§ **EXTRACTED RECORDS**:
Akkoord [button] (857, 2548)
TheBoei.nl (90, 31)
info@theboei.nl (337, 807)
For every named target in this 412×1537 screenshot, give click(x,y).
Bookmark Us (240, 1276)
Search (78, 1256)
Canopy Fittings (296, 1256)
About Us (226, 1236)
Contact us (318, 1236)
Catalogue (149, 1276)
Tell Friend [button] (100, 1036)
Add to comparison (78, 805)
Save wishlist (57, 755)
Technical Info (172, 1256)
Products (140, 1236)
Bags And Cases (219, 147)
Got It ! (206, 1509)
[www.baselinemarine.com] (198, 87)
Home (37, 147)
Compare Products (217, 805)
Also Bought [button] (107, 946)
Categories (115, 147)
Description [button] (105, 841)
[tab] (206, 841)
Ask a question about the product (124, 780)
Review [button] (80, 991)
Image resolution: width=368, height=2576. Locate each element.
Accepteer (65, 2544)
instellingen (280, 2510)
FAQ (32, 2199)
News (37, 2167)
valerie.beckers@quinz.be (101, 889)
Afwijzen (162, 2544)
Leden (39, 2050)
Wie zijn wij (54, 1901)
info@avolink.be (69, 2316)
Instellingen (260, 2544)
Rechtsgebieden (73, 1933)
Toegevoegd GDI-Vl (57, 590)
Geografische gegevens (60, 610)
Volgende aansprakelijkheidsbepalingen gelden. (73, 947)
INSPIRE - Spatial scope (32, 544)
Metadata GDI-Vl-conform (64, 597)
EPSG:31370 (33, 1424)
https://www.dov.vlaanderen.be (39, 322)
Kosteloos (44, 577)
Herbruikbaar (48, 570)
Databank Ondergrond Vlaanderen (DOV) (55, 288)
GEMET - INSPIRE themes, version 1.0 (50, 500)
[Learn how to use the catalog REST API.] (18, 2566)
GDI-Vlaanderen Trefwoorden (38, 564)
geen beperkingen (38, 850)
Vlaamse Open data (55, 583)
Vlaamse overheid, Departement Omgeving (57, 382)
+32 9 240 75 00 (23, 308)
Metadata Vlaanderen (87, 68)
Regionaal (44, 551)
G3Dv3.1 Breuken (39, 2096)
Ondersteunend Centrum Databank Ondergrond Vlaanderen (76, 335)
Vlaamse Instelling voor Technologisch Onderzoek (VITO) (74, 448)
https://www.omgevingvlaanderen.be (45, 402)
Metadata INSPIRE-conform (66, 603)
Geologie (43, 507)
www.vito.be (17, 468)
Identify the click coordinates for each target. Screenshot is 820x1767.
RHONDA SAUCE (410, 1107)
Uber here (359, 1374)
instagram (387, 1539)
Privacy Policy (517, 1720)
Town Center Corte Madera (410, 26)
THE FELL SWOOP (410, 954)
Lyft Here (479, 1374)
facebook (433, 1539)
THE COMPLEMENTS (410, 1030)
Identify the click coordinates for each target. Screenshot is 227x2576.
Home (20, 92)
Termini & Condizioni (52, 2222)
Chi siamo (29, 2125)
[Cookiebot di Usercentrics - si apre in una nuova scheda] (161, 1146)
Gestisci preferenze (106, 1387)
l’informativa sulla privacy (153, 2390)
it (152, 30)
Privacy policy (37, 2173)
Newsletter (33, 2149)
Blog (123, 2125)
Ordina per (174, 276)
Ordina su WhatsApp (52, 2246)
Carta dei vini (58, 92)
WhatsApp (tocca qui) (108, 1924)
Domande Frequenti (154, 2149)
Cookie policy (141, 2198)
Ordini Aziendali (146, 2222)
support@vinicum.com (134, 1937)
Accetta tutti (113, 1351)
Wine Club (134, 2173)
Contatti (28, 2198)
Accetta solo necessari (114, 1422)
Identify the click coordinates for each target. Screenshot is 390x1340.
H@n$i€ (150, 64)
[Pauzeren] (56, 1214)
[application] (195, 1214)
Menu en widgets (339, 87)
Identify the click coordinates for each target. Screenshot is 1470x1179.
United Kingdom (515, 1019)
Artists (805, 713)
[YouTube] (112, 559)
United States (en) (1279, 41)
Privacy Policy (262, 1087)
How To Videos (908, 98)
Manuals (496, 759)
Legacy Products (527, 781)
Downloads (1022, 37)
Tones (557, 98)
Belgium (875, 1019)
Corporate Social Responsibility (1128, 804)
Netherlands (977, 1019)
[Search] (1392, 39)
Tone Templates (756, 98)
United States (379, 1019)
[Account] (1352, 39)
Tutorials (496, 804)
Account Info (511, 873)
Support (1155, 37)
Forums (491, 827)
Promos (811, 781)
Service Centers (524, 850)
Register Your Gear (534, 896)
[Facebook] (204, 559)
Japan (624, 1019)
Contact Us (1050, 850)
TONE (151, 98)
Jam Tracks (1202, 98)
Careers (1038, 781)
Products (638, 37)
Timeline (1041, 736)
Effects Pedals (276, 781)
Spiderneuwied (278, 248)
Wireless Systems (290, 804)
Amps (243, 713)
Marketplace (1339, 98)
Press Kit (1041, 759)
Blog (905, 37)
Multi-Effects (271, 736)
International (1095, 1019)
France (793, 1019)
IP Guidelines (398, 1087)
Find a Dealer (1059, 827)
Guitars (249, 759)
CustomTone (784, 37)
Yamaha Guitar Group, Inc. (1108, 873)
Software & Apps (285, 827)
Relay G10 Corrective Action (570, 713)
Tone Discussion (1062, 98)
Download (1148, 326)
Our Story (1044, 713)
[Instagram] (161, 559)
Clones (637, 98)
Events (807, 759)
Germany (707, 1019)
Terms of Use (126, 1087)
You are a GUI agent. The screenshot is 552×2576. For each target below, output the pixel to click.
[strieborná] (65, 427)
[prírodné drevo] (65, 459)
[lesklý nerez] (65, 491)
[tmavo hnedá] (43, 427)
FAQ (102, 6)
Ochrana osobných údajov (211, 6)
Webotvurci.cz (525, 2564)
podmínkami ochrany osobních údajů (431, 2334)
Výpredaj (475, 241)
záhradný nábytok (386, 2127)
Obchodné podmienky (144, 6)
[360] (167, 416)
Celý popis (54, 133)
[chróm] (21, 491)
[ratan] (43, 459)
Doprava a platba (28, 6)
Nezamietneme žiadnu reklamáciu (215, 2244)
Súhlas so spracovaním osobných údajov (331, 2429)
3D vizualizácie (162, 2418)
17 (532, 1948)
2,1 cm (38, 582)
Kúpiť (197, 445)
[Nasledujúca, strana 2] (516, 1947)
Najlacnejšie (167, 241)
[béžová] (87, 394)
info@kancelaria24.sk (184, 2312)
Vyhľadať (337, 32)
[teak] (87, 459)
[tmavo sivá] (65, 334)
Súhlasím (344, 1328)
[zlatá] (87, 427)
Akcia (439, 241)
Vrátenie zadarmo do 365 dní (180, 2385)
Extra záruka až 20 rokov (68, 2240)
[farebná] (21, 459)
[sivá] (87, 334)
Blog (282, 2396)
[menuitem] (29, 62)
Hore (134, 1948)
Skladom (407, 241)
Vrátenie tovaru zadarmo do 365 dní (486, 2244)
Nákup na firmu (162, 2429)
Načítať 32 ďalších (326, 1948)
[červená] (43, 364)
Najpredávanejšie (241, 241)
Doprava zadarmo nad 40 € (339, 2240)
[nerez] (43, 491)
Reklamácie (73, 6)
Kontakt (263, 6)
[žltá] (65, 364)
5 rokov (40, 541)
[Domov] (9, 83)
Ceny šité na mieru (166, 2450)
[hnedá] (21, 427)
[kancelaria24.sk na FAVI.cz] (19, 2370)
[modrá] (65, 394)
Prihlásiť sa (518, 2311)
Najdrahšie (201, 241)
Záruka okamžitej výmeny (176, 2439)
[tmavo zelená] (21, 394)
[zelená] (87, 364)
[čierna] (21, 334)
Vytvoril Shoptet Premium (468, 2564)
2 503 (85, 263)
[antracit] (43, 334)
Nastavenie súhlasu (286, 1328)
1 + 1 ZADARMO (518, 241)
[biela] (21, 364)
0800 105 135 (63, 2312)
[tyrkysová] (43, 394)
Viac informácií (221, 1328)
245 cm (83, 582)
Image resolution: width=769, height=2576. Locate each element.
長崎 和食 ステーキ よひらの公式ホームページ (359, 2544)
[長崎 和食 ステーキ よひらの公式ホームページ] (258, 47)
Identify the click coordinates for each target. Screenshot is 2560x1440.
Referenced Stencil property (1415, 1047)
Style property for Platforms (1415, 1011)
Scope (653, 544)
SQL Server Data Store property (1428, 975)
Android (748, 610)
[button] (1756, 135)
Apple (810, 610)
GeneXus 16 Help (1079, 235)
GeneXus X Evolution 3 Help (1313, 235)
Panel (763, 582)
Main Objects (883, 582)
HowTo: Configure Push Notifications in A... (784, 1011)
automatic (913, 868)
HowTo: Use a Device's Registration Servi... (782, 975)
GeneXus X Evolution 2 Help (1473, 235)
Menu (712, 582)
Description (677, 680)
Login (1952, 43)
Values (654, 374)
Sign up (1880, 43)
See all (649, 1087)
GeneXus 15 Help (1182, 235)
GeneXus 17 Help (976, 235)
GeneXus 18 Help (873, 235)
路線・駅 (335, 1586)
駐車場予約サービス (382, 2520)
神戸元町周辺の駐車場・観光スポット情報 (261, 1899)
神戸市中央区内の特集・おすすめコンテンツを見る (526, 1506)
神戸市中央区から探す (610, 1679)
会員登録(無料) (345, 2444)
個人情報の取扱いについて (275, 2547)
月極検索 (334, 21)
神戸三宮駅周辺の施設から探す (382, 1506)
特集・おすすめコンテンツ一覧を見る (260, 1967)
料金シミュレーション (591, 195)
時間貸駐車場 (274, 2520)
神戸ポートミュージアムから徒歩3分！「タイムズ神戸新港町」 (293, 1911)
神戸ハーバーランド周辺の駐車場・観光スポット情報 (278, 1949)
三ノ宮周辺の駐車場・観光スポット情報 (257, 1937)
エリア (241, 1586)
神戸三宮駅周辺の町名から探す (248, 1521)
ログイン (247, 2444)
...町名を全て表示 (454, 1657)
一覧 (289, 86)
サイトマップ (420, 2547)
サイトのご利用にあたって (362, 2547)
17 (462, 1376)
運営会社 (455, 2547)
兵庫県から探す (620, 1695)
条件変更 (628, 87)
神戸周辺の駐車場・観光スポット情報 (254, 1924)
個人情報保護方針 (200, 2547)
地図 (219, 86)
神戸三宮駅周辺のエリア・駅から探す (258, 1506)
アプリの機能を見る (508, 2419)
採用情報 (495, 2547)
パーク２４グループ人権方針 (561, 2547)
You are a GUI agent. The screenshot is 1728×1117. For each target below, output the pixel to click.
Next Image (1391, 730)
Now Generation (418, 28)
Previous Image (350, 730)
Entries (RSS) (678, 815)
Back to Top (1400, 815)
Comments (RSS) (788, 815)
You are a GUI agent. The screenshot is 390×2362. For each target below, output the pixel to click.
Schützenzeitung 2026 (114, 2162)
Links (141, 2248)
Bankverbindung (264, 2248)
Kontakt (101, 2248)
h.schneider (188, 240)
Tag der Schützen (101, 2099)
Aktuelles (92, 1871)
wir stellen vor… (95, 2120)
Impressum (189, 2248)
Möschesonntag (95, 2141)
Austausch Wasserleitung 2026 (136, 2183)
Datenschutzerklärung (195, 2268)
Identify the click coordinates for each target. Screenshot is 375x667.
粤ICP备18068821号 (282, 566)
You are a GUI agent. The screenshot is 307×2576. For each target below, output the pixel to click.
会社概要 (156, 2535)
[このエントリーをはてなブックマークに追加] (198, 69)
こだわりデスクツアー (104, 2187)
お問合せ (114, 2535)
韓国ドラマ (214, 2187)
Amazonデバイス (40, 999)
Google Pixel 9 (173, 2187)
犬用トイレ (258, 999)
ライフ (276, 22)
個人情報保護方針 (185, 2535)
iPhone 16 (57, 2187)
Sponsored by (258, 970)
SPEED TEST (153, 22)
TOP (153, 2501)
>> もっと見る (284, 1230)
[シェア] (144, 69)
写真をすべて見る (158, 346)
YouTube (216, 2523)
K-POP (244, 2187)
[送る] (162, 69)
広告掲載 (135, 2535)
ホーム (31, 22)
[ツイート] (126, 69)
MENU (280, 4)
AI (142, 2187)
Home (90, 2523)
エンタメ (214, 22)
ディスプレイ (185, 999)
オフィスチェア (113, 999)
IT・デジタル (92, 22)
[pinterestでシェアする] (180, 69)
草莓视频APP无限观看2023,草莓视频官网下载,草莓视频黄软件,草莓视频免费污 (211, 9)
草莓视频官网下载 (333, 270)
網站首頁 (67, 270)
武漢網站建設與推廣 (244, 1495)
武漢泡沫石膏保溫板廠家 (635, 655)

§ **ABOUT THIS EXERCISE**:
Lines wanted from the listing above: the line with "条件変更 (628, 87)" up to and including the line with "You are a GUI agent. The screenshot is 390×2362.". Please write them out exactly, adding nothing else.

§ **ANSWER TO THE PROBLEM**:
条件変更 (628, 87)
神戸周辺の駐車場・観光スポット情報 (254, 1924)
個人情報保護方針 (200, 2547)
地図 (219, 86)
神戸三宮駅周辺のエリア・駅から探す (258, 1506)
アプリの機能を見る (508, 2419)
採用情報 (495, 2547)
パーク２４グループ人権方針 (561, 2547)
You are a GUI agent. The screenshot is 1728×1117. For each target below, output the pixel to click.
Next Image (1391, 730)
Now Generation (418, 28)
Previous Image (350, 730)
Entries (RSS) (678, 815)
Back to Top (1400, 815)
Comments (RSS) (788, 815)
You are a GUI agent. The screenshot is 390×2362. For each target below, output the pixel to click.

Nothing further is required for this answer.